2. Personelle und zeitliche Ressourcen klug planen
Im Unterschied zur Grundbetreuung sind für die betriebsspezifische Betreuung keine pauschalen Zeiten vorgegeben. Daher sollte der konkrete Personalaufwand (Stunden/Jahr) systematisch dokumentiert und zwischen Unternehmer, Betriebsarzt und Fachkraft für Arbeitssicherheit schriftlich vereinbart werden.
3. Besondere Themen gezielt einbinden
Nutzen Sie die Möglichkeit, bei speziellen Themen (z.B. psychische Belastungen, ergonomische Gestaltung, Wiedereingliederungsmanagement) zusätzlich auf externe Experten mit entsprechender Fachkompetenz zurückzugreifen. Wichtig ist dabei, dass Betriebsarzt und Fachkraft für Arbeitssicherheit stets informiert bleiben.
4. Relevanz für die Unternehmenskultur erkennen
Gezielt eingesetzte betriebsspezifische Betreuung stärkt nicht nur die Sicherheit, sondern auch die wahrgenommene Wertschätzung und Fürsorgekultur im Unternehmen. Dies zahlt unmittelbar auf Mitarbeiterbindung, Stressreduktion und eine gesunde Unternehmenskultur ein — und macht Ihr Unternehmen für bestehende und neue Fachkräfte attraktiver.

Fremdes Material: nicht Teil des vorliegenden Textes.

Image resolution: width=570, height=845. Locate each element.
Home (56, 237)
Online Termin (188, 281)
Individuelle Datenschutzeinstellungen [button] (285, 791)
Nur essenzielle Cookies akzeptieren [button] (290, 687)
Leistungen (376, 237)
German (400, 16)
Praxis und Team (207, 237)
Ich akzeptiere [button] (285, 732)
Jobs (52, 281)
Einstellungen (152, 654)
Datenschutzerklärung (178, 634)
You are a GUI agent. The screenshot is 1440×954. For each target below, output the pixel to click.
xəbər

5. Digitalisierung intelligent nutzen
Gerade im Rahmen der betriebsspezifischen Betreuung bieten digitale Tools enorme Chancen — etwa für die Dokumentation von Maßnahmen, für Schulungen, die Nachverfolgung von arbeitsmedizinischen Vorsorgen oder die Kommunikation mit Beschäftigten. Nutzen Sie diese Möglichkeiten gezielt, um die Betreuung effektiv und transparent zu gestalten.
Fazit: Mehr als Pflicht — eine strategische Chance
Die betriebsspezifische Betreuung in Unternehmen mit mehr als 20 Beschäftigten ist weit mehr als eine gesetzliche Pflicht. Sie ist eine strategische Stellschraube, um spezifische Risiken systematisch zu steuern, Sicherheit und Gesundheit intelligent in Führungs- und Veränderungsprozesse zu integrieren und ein positives Arbeitsumfeld aktiv zu gestalten.

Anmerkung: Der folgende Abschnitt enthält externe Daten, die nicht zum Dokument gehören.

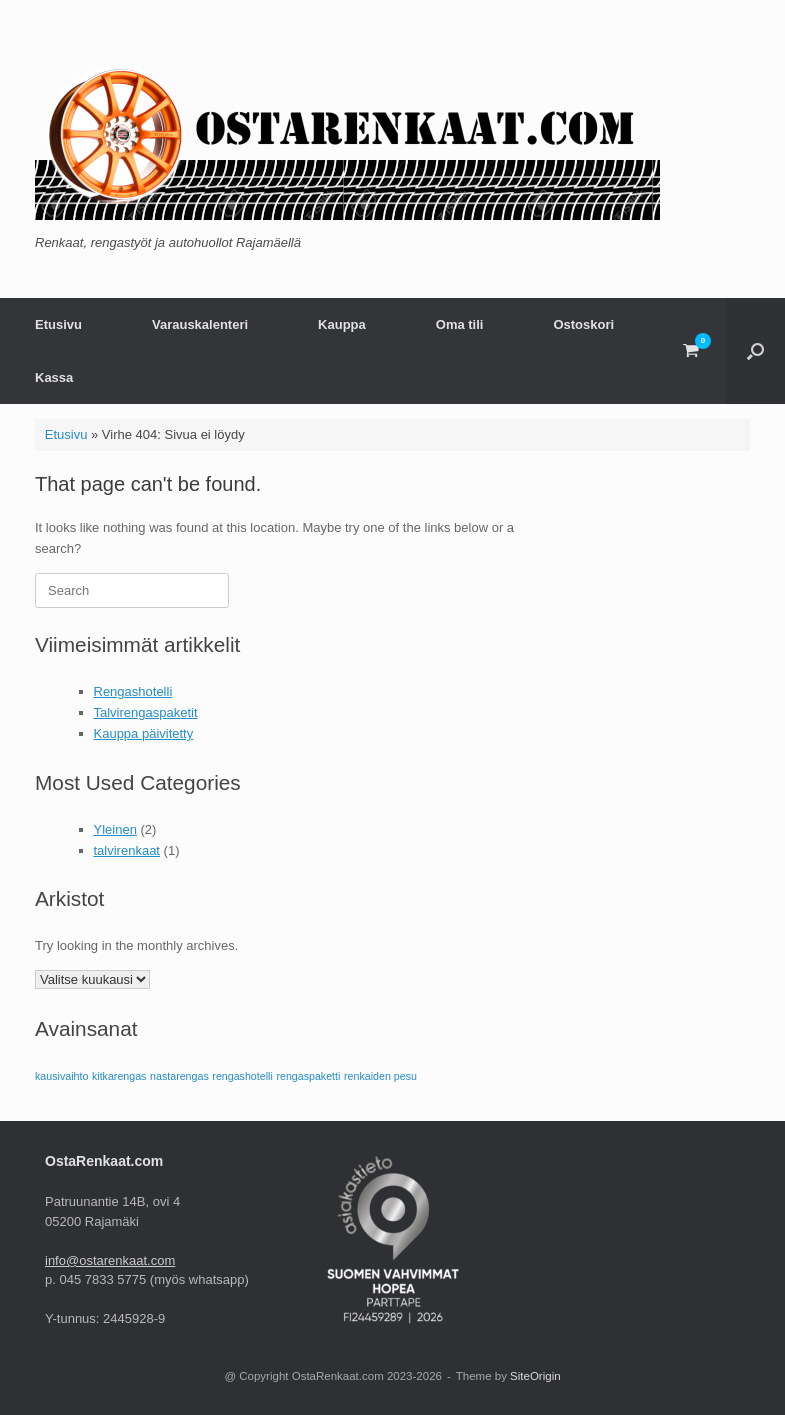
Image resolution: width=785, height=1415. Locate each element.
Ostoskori (583, 324)
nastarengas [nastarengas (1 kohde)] (179, 1076)
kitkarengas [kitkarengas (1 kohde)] (119, 1076)
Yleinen (115, 829)
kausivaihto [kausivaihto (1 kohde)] (61, 1076)
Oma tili (460, 324)
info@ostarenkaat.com (110, 1260)
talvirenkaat (127, 850)
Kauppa (342, 324)
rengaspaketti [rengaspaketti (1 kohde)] (308, 1076)
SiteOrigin (535, 1376)
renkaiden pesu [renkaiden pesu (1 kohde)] (380, 1076)
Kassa (54, 377)
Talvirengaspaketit (146, 712)
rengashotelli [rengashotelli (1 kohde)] (242, 1076)
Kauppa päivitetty (144, 733)
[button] (755, 351)
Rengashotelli (133, 691)
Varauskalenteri (200, 324)
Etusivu (58, 324)
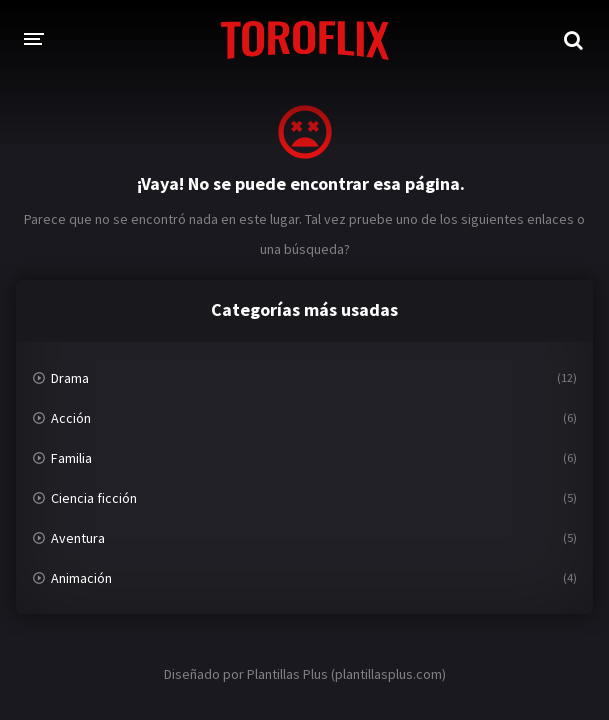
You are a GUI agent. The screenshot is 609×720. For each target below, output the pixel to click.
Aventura (78, 538)
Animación (81, 578)
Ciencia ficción (94, 498)
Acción (71, 418)
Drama (70, 378)
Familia (71, 458)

Gerade in Zeiten, in denen der Wettbewerb um qualifizierte Mitarbeitende hoch ist und psychische Belastungen am Arbeitsplatz zunehmen, kann die betriebsspezifische Betreuung entscheidend zur Attraktivität und Resilienz eines Unternehmens beitragen. Wer sie vorausschauend plant und wirksam umsetzt, leistet nicht nur einen Beitrag zum Arbeitsschutz, sondern stärkt nachhaltig die eigene Unternehmenskultur und Zukunftsfähigkeit.